Because of the nature of our work, we soon bought 2 band saws, a jonter, surface planer, and spindle sander :thumbsup: 
WE WOULD RCCOMEND ALL :thumbsup: as a semi-final goal!!!!!
Then again, if safety is an issue (it should be), then go for the Saw-Stop. 
On the other hand,for less money, Grizzly should be a thought !
In any case, a riving knife, left tilt, T-Fence (decent one)p for is good 'nuff), but a riving knife alone still leaves room for a dangerous AKA "Patternmaker'sno-thumb" ang to occur:thumbdown:
Please hear us out, if hand safety is a big issue, then you've no choice but to go for the Saw-Stop :thumbsup:!
Best,
Marena and Vinny


----------



## tc65 (Jan 9, 2012)

Eric, I'm in a similar situation to you (without your budget) although I have a few more planes and a compound miter saw in addition to what you have. If it were for me, I would buy the band saw first, but that is because I have many old white oak barn timbers that I would love to be able to resaw easily. I would then use my circular saw for rips with a piece of angle iron for a fence (which can be a pain with narrow boards and is not always perfect) and then using hand planes for any additional work.

Having said that, if you are not looking to resaw wood, and your work to date/near future doesn't entail curves I would go with the table saw (which can resaw some lumber if not too wide).
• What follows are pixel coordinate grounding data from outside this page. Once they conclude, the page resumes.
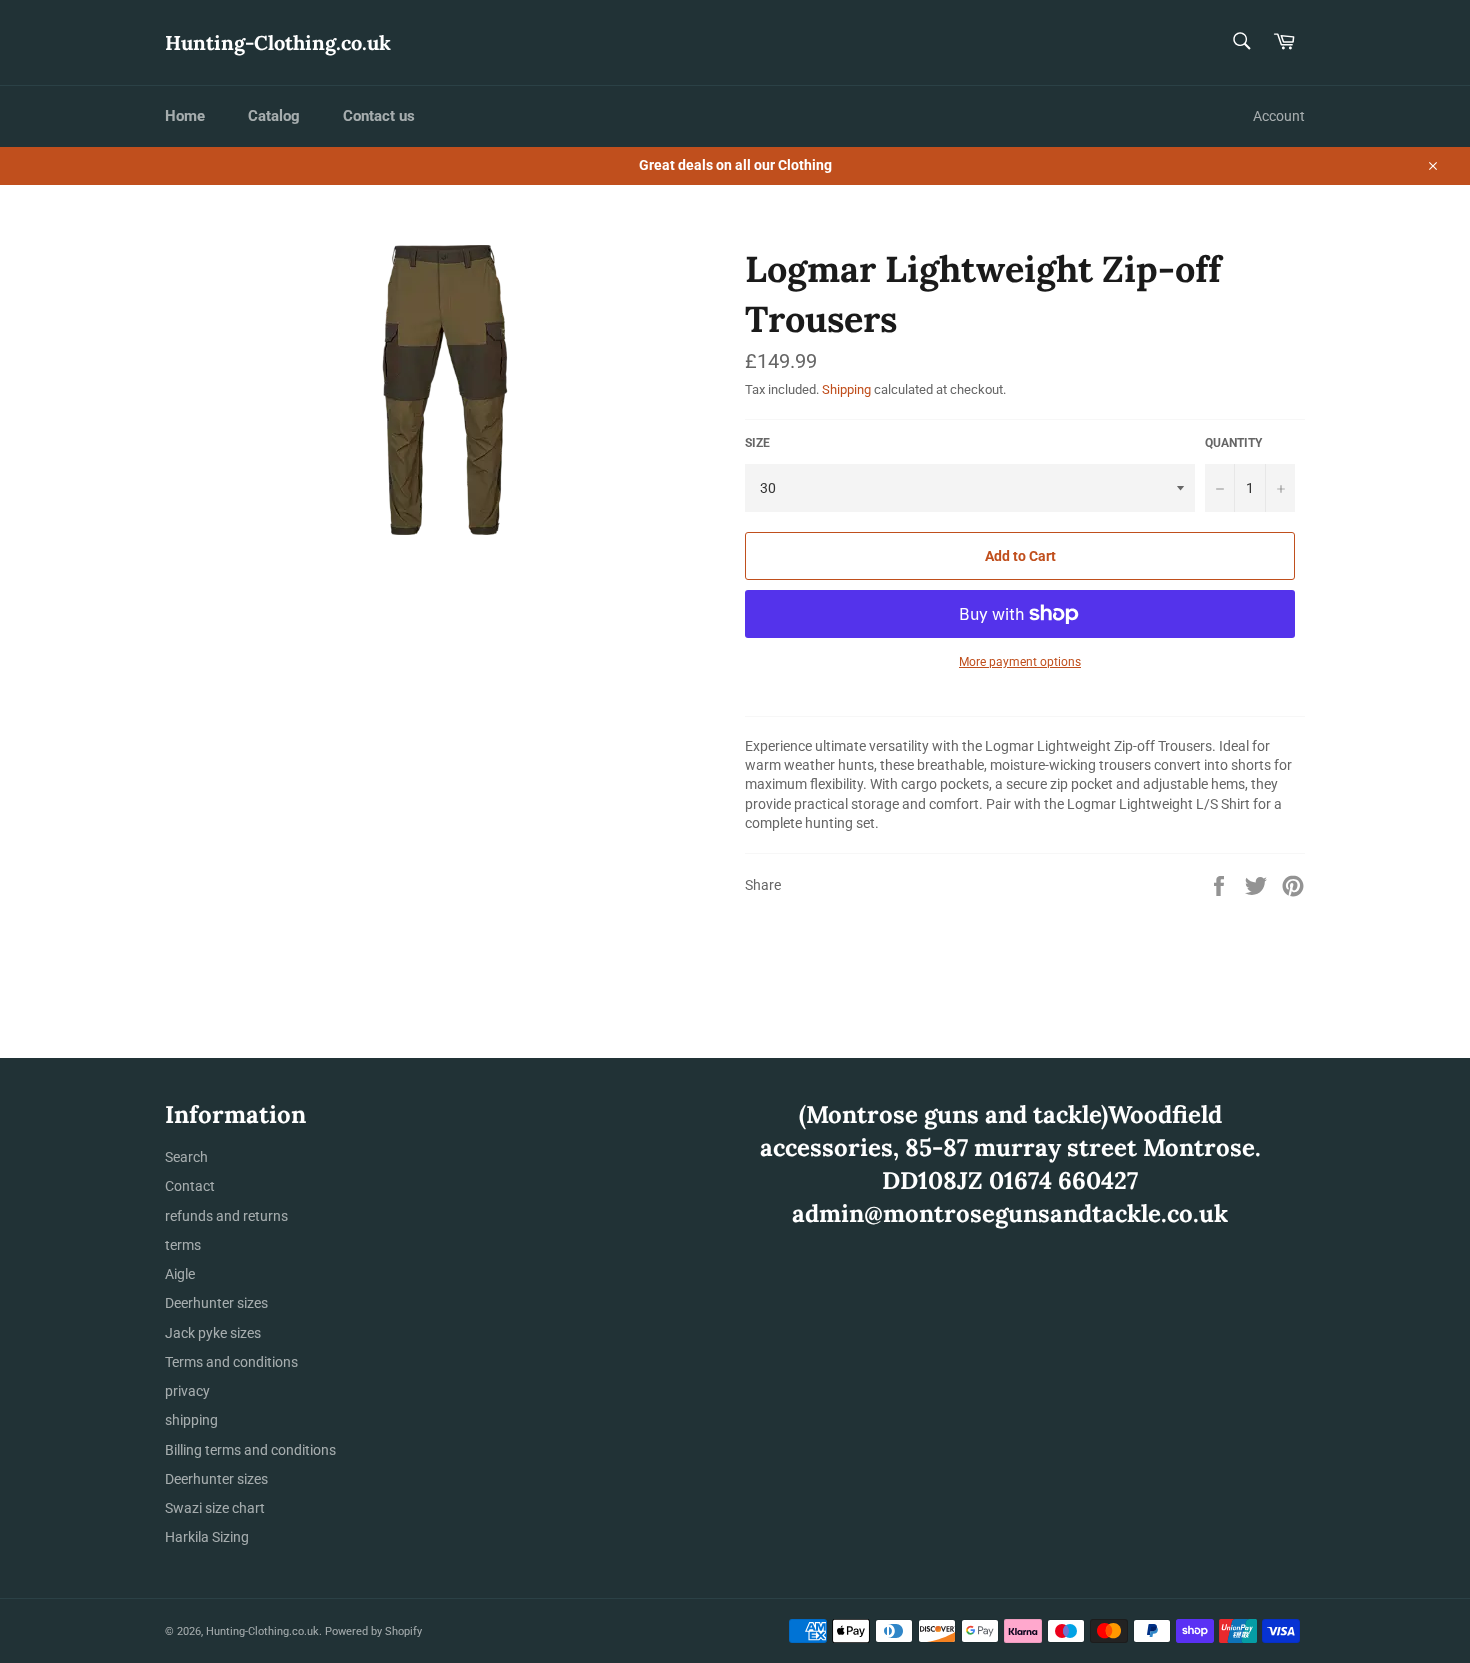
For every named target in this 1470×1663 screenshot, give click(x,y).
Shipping (846, 389)
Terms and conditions (231, 1362)
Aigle (180, 1274)
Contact (190, 1186)
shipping (191, 1420)
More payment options (1020, 662)
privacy (187, 1391)
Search (186, 1157)
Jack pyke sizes (213, 1333)
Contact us (379, 116)
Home (185, 116)
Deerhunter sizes (216, 1303)
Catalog (274, 116)
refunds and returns (226, 1216)
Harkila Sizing (207, 1537)
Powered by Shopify (373, 1631)
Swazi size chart (215, 1508)
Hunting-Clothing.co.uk (278, 42)
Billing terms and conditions (250, 1450)
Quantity (1233, 443)
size (757, 443)
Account (1279, 116)
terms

It will perform all the tasks you envision yourself doing in the near future and probably many more that you haven't yet thought of doing. 

I won't weigh in on the Saw Stop versus other brands, that is a personal decision. As Marena and Vinny pointed out there are choices to be made in regards to safety, features and costs - pros and cons for every machine.


----------



## ACP (Jan 24, 2009)

I would recommend a little less expensive table saw. Or, if you are stuck on SS, maybe their contractor or hybrid saw. Although if you are using 2 by lumber, and ripping long lengths of wettish 2 by lumber, the 3hp will probably be better for you. Do you have a planer? Personally, I am in the same boat as you with dimensioning stock by hand. It takes too long for the time I have with work, kids, etc. I use a jointer plane to flatten a face and edge a side. Then I use the table saw for ripping and the planer for thicknessing. For that, I'd recommend a table saw, like the Grizzly cabinet saws in the 1500 range shipped, a jointer handplane $100-$400 depending on what you get, a planer if you don't have one. You could get a 12" lunch box for < $400. Or you could spend the remaining money on a 15" stationary. If you got a lunch box with an extra set of blades, you'd be looking at the $2000 - 2200 range spent so far. This leaves you another $800 - $1000 to buy A. a bandsaw, or B. some extra planer knives, and some quality saw blades. 

It's hard to answer your question since each is different and what we make is different and that really does affect what machinery you need. For me though, the jointing operation goes fairly quickly, it's the thicknessing that is time consuming to me. I do think a bandsaw like what you mentioned and a miter saw would also work, but the TS works so well for ripping and crosscutting it's hard to not center your shop around a tool like that. JMHO.


----------



## timetestedtools (Aug 23, 2012)

I made a living as a carpenter/woodworker for 15 years. I went into IT about 20 years ago, so woodworking is once again just a hobby. I was primarily a powertool guy but a few years ago was bitten buy the hand tool bug. I like the Quiet and Solitude that comes with working with the handtools.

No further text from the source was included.